Actions à mener:
1) Selon l’article sur la technologie et la redevabilité humanitaire, à quel moment les technologies sont-elles testées et introduites ?
2) Prolongez l’article sur la technologie et la redevabilité humanitaire en reprenant après sa dernière phrase.

:: Page

L’utilisation de la technologie pour renforcer la redevabilité dans l’action humanitaire — une combinaison (pas) si parfaite !

Andrea Düchting, Centre for Humanitarian Action (Berlin), 23 octobre 2023

Au cours des dernières décennies, l’utilisation des technologies numériques a connu une augmentation massive. Celle-ci a considérablement augmenté la quantité de données à gérer et accéléré la vitesse de circulation de l’information. Cette croissance a déclenché des discussions sur l’efficacité des services humanitaires nécessaires pour répondre à l’augmentation des besoins humanitaires et aux réductions de financement dans l’ensemble du secteur en favorisant une programmation fondée sur des données probantes, une meilleure coordination et une plus grande responsabilité. Les outils numériques sont devenus indispensables.

Cependant, les technologies sont souvent utilisées de manière isolée, pour des projets ou des chantiers spécifiques, et rarement intégrées dans les structures et les fonctions de l’organisation. Elles sont testées et introduites au beau milieu d’une crise, lorsque les fonds sont disponibles, alors qu’il faut suffisamment de temps pour concevoir des solutions durables avec les partenaires et les populations concernées, sans parler des aspirations à long terme visant à mettre en place des systèmes de gouvernance des données qui répondent aux différentes exigences en matière de responsabilité, ainsi qu’aux capacités et aux aptitudes des personnes. Cela a un impact sur l’ambition du secteur de renforcer la redevabilité envers les populations affectées, les systèmes de données interopérables pour une programmation plus intégrée dans les crises prolongées et les besoins humanitaires sans cesse croissants dans les situations d’urgence. Les normes et processus opérationnels communs restent limités, et l’occasion de changer le système derrière la technologie et de transformer numériquement le secteur en s’attaquant aux déséquilibres de pouvoir du système est perdue.

::::
:: Données fournies

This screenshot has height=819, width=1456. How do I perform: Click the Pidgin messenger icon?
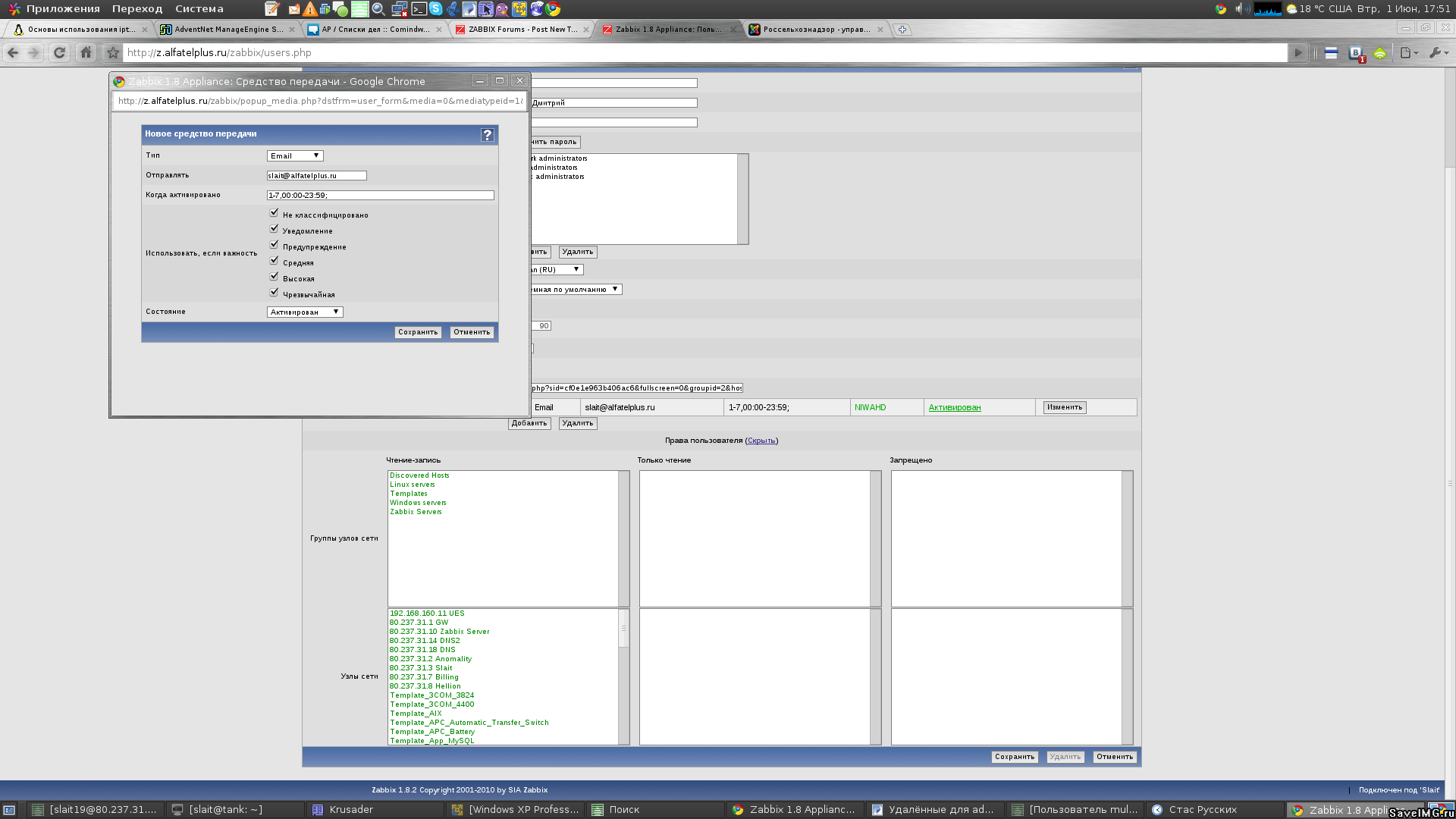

::::

Réponses:
1) Au beau milieu d’une crise, lorsque les fonds sont disponibles.

2)
Jusqu’à récemment, la numérisation du secteur humanitaire était principalement le fait de passionné.e.s de technologie. Les équipes chargées des programmes opérationnels, celles qui sont responsables de la conception et de la mise en œuvre des programmes, ne comprennent que lentement leur rôle important et leur responsabilité dans la prise de décision liée à la technologie et aux données. En conséquence, la technologie est principalement utilisée pour rationaliser les processus organisationnels et sectoriels afin de les rendre plus efficaces et efficients, à des fins de redevabilité vis-à-vis des bailleurs de fonds. Alors que les expert.e.s en protection des données se concentrent sur le respect des différentes règles et réglementations, les équipes de programme, quant à elles, n’évoquent pas réellement de motifs solides pour ou contre l’utilisation d’une technologie spécifique. Cela donne l’impression que le virage numérique du secteur est largement discuté à des fins d’efficacité, plutôt qu’à des fins de qualité des programmes.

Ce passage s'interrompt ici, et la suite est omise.